Is the Pope already in heaven? (Grace and Salvation)

After one week of collective sorrow, especially among Roman Catholics, many evangelical Christians ask the question, Is the Pope already in heaven? Answers to this question do not come easily. Why? Because only God knows the heart of Pope John Paul 2. Often, the heart of the question is the question of the heart.

Apostle Paul wrote in Ephesians 2:8-9: For by grace you have been saved through faith; and that not of yourselves, it is the gift of God; not as a result of works, that no one should boast. The verse conveys that man's way of salvation is very much different from God's way of redeeming the world. I am worried about the so-called confessing Christians who are ignorant of the real meaning of following Christ. Many people call themselves Christians, but fail to meet the Biblical requirement for God's sonship and daughtership. Majority are nominal rather than practicing ones. For them, doing good works is enough to earn heaven. But Biblically-speaking, it is not the case.

The verse above simply tells that YOU CANNOT EARN HEAVEN THROUGH GOOD WORKS but only through FAITH IN CHRIST who always gives His grace to all. Sounds mind-boggling, but it is the truth. Nonetheless, the passage does not claim that everyone should stop doing good. The main issue is that man, with his sinful nature, has been falling short of the glory of God (Romans 3:23). His works are like filthy rags in front of a glorious and holy God (Isaiah 62). This is the reason why everyone must be "born-again" or "born from above" (John 3:3). Only God can transform a habitual sinner into a holy and righteous person. It is only through Christ that a person can do good works that are acceptable to God (Phil 2:13).

Let's go back to the question, Is the Pope already in heaven? The answer can be both Yes and No (yes, it could be no...). Although the more plausible answer is the former, the latter can be possible if the Pope failed to recognize the Lordship of Christ in his life (which, I think, is a remote possibility given his 26-year ministry). If he served as if he was adding and subtracting the good works he had done with the notion that if he dies, God will let him enter heaven because of his human works, the Pope surely missed the amazing truth between grace and salvation. But if he indeed lived for Christ, dying will surely be a gain.
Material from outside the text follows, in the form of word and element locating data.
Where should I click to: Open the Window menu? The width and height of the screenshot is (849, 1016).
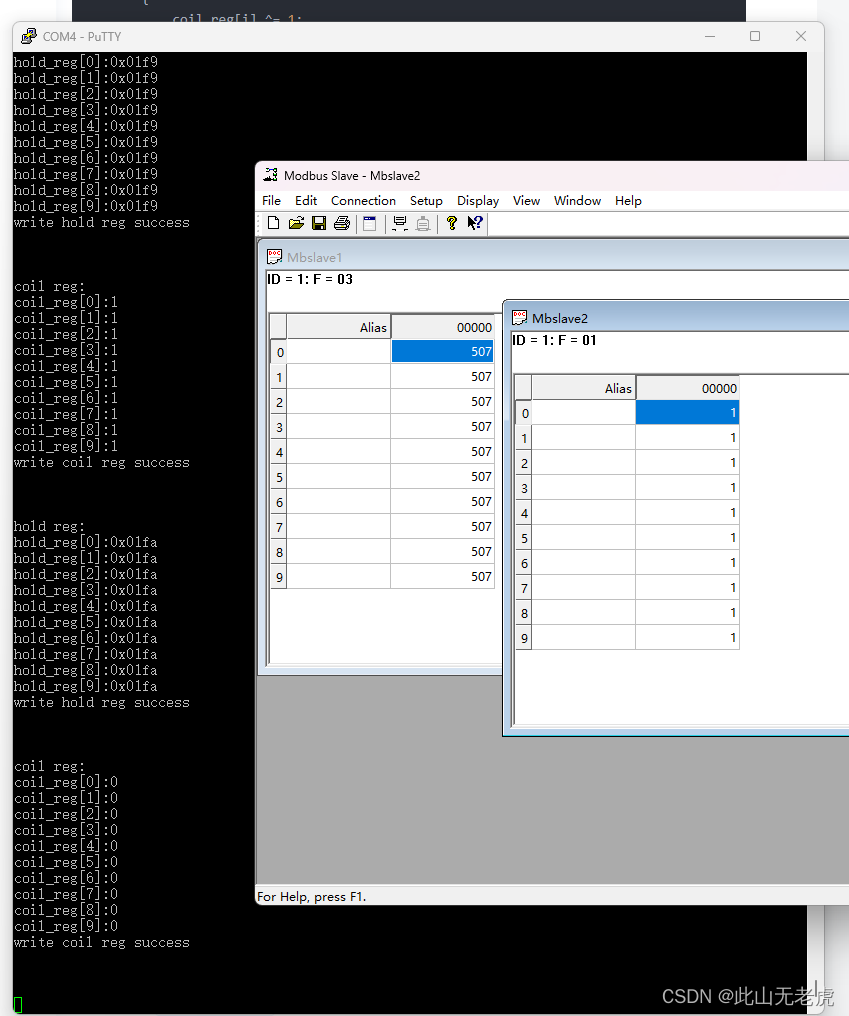577,200
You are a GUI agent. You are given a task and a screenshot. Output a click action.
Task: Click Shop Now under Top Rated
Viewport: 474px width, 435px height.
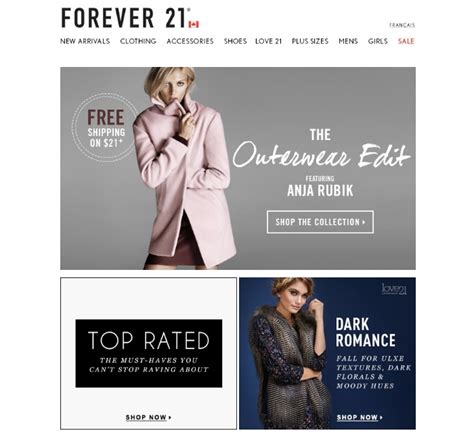pos(148,417)
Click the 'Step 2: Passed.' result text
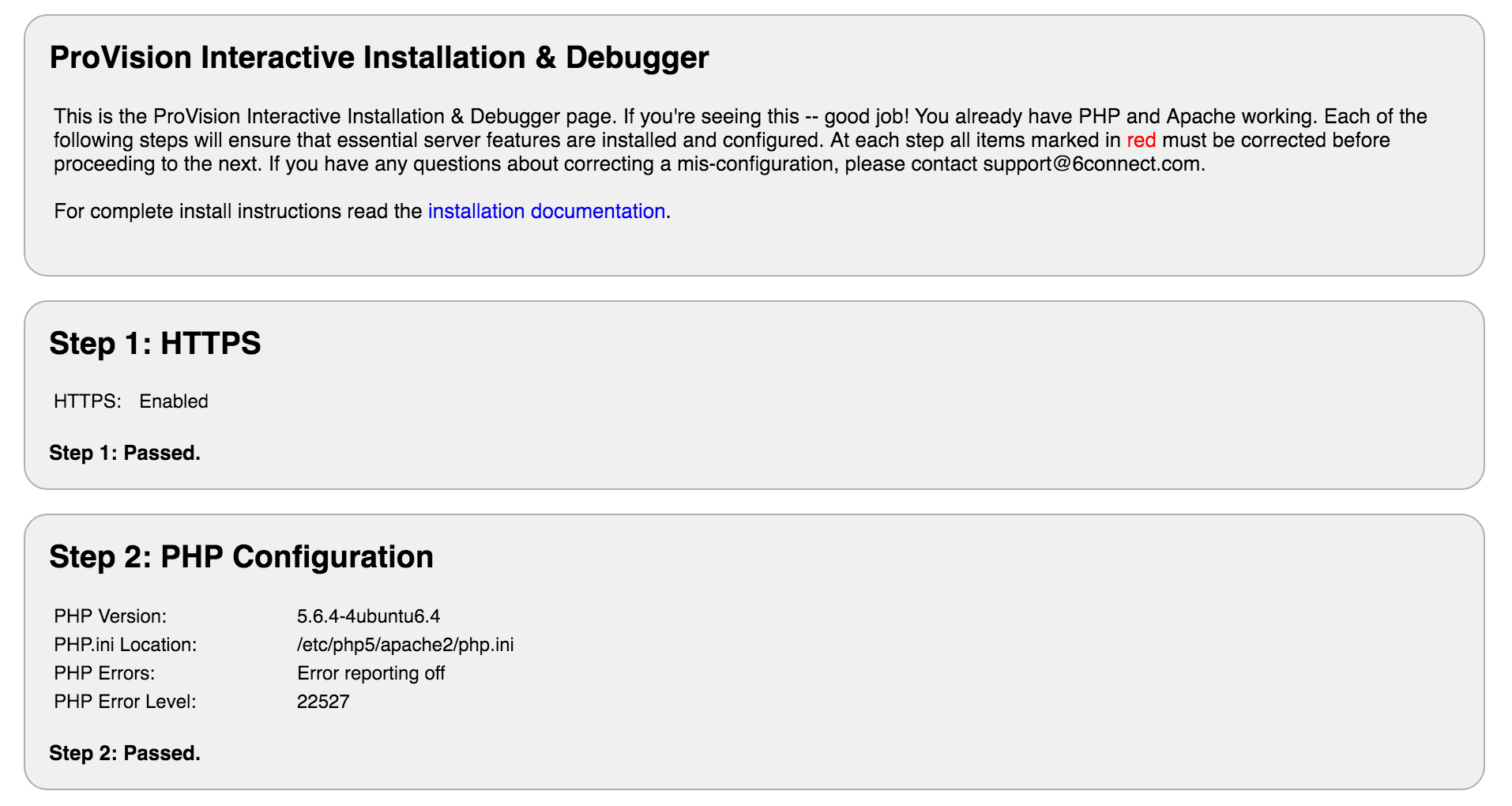Screen dimensions: 1512x806 coord(125,753)
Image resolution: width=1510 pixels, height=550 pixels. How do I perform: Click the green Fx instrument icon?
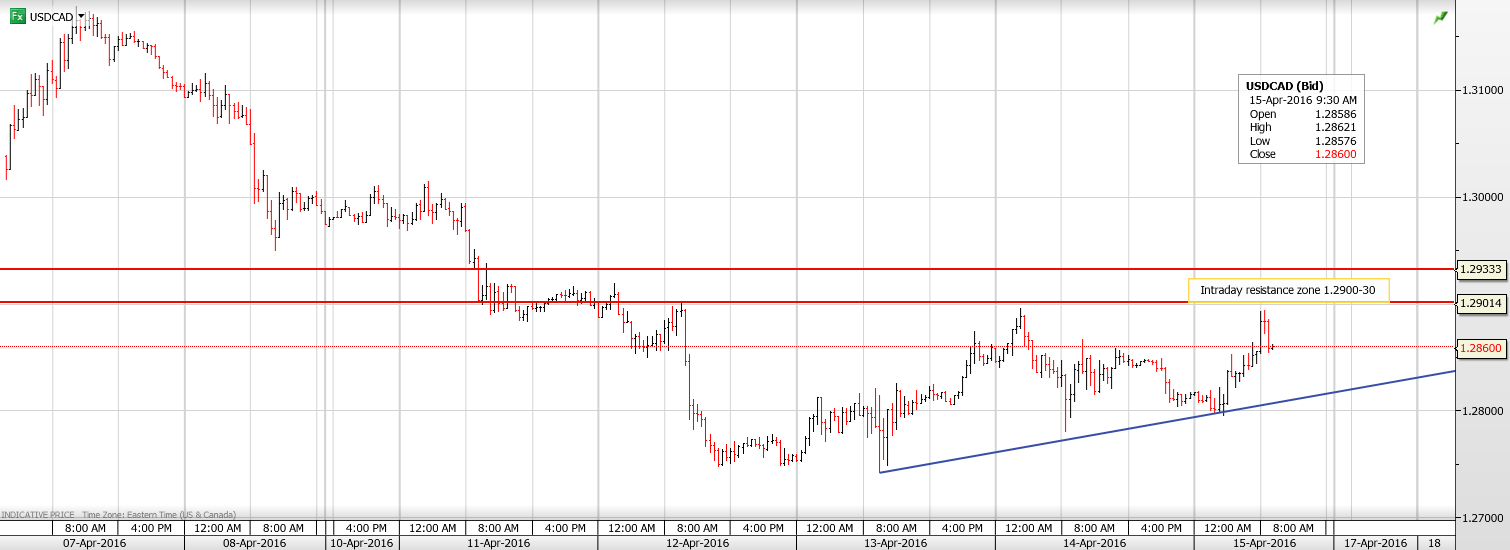click(17, 16)
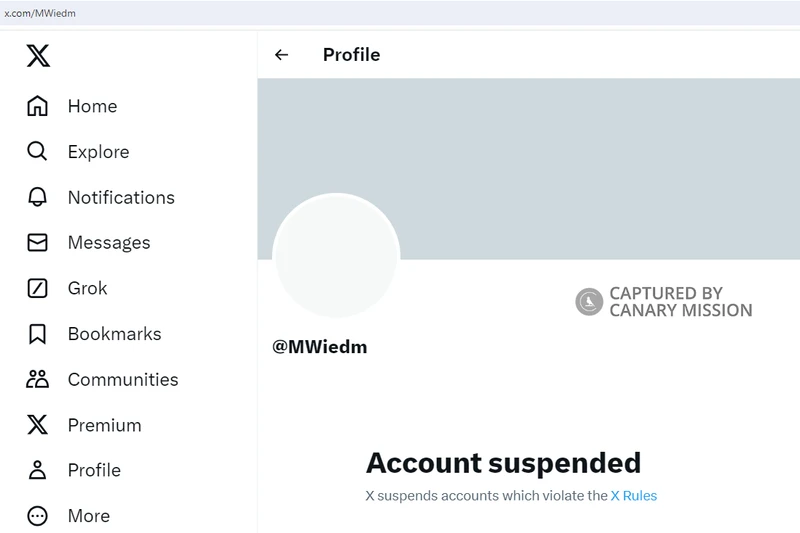Open the Grok icon
This screenshot has width=800, height=533.
(37, 288)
On a positive note, the Pope's death brought many lessons both for Catholics and evangelicals. It evoked serious re-examination of various faiths. His legacy as an initiator of religious dialogue toward peace inspired many evangelists and evangelical ministers like Billy Graham and Benny Hinn to reach out more the lost. Second, the pain of his earthly departure among the Catholics, is a manifestation of the people's hunger for God. Pope John Paul 2 became the epitome of a holy disciple of the Lord who stood up for his conservative convictions and as a one who never grew weary of travelling to feel the spread of Catholic faith around the world.